From what I have read, Bert was a very charismatic man.  He had been lucky, surviving Gallipoli with a shoulder wound and returning from Europe after WW1 to take up land in Mildura under the Soldier Settlers Scheme.  Finding that grape growing was never going to provide more than subsistence on a small block he organised a packing shed and devised marketing strategies for distribution of the grapes.  This led to a career as a real estate agent and auctioneer and a stint as a recruiting officer for the Air Force in WW2.  In the post-war years he suffered from a mystery illness and was semi-retired which is when he somehow became involved with my father in the irrigation equipment business venture.

Bert heading off to WW1

This is where I just can’t decide what happened.  I assume my father was unable to have children because after fifteen years of marriage nothing had happened. Note that my mother didn’t have any more children after I was born. Maybe the doctor organised a sperm donation.  Maybe Bert and my mother had a relationship. Whatever happened, she did it to bring me into the world, and for that I will always be grateful.
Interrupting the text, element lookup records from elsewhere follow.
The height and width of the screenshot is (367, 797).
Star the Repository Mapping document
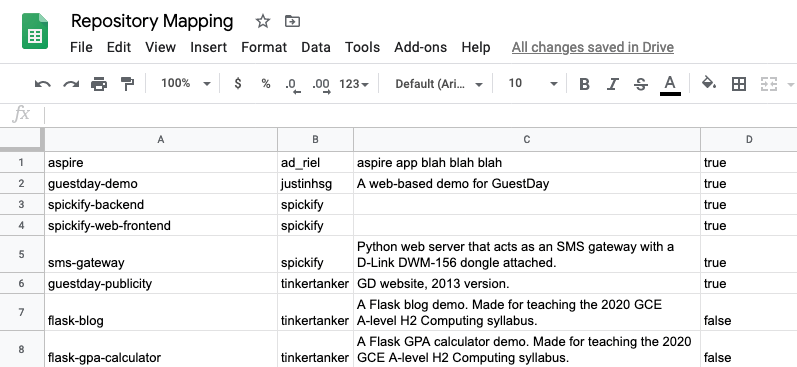[263, 21]
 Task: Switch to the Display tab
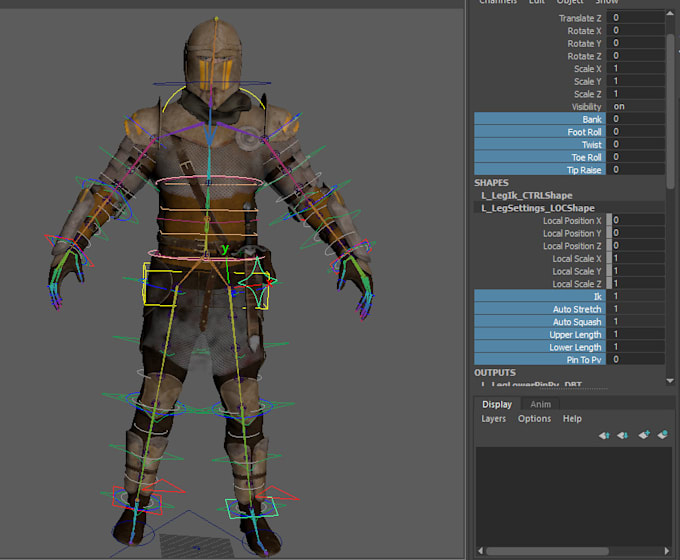pos(497,404)
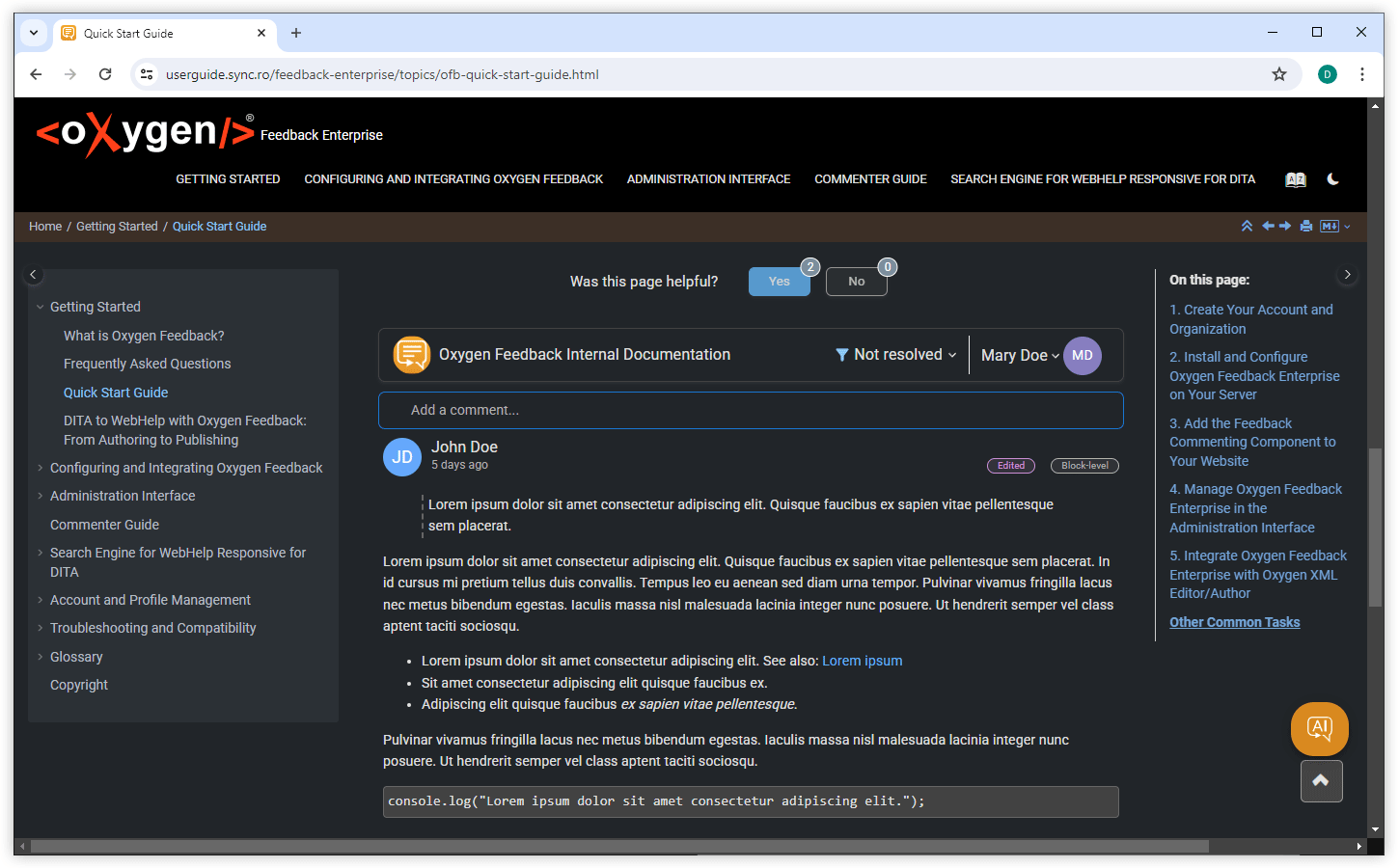Click the print page icon

[1305, 227]
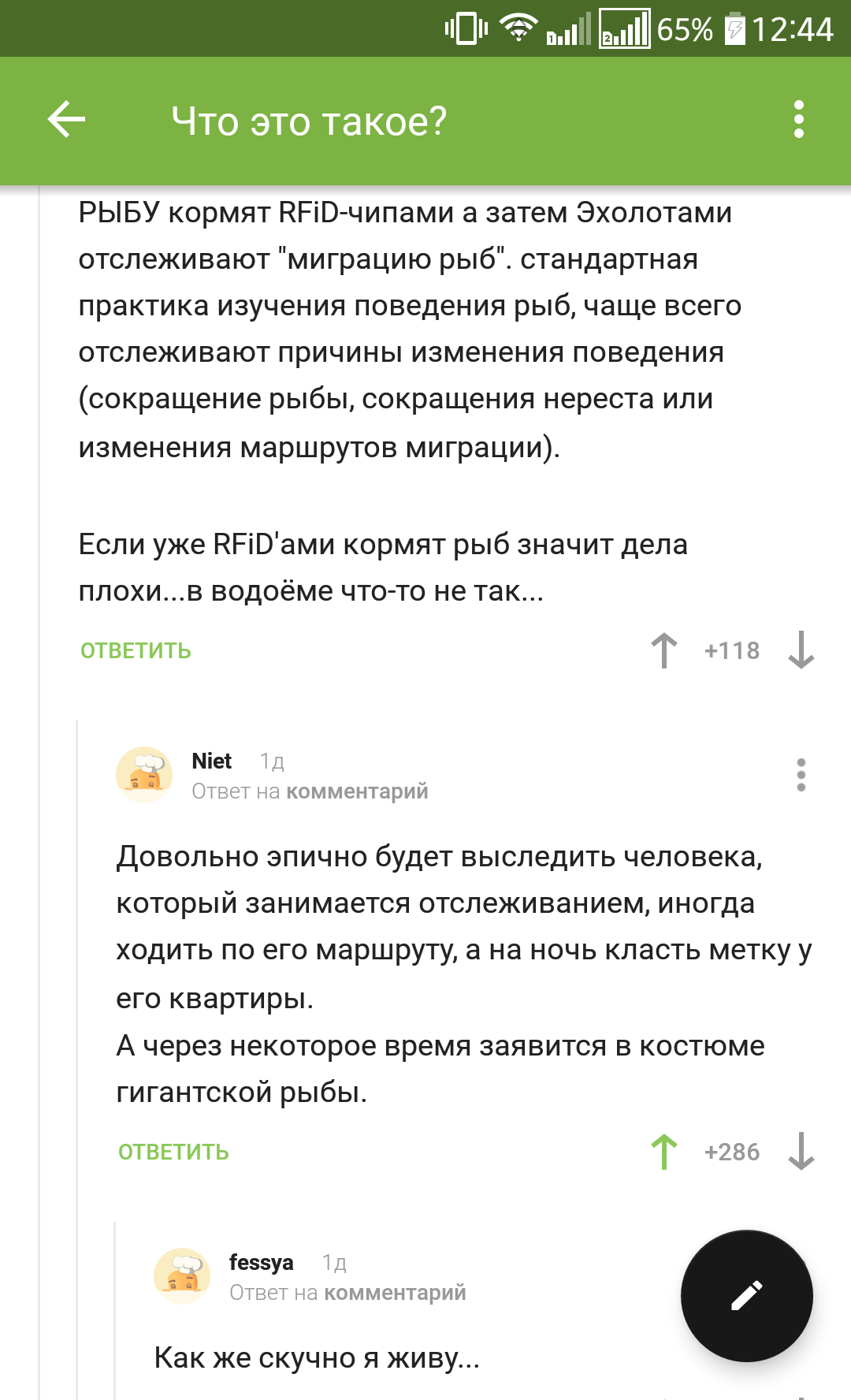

It was a relief I no longer carried the genetic heart disease of my BCF and it seemed I had inherited some long-life genes if my sisters and brother were anything to go by. However, my biological father died at 61 and I’m still not sure of the whole story.  The family said he died from cancer caused by a war wound in WW1.  At the end of WW2 he had to retire early as he was diagnosed with cancer and given only a few years to live. His death certificate from 1952 says he died from a fibrosarcoma of the left axilla, diagnosed only 18 months earlier.  His WW1 war wound was to the right upper arm and shrapnel had remained in his body.  Maybe someone got the arms mixed up when transcribing the information.

Sadly my half-brother and two half-sisters have all passed on.  One sister celebrated her 100th birthday last year.  I was lucky to meet them all before it was too late.  I also met a cousin (daughter of my new father’s sister) who was very much into family research and died two years ago.  I keep in contact with my half nieces and nephews, some of whom are about my age.  They are a very friendly bunch and have included me in a family reunion and the memorial service for my half-brother. I have been able to watch the other funerals online.

As for origins, I have English and Scottish heritage but have lost my Irish connection.  On Bert’s side, his paternal grandparents came from London and Essex in England.  His maternal grandparents came from London and Hampshire.  They all emigrated to Victoria in the 1860s.  On my mother’s side, her paternal grandparents came from Warwickshire and Sussex and on her maternal side they came from Norfolk, England and Aberdeen, Scotland. They too, all arrived in Victoria in the 1850s and 1860s.   

So much for my origins. That I exist at all is a quirk of fate.  That I grew up in a home full of love I am extremely thankful. I have indeed had a fortunate life and owe much of my happiness to my mother Elsa who devoted her life to my upbringing.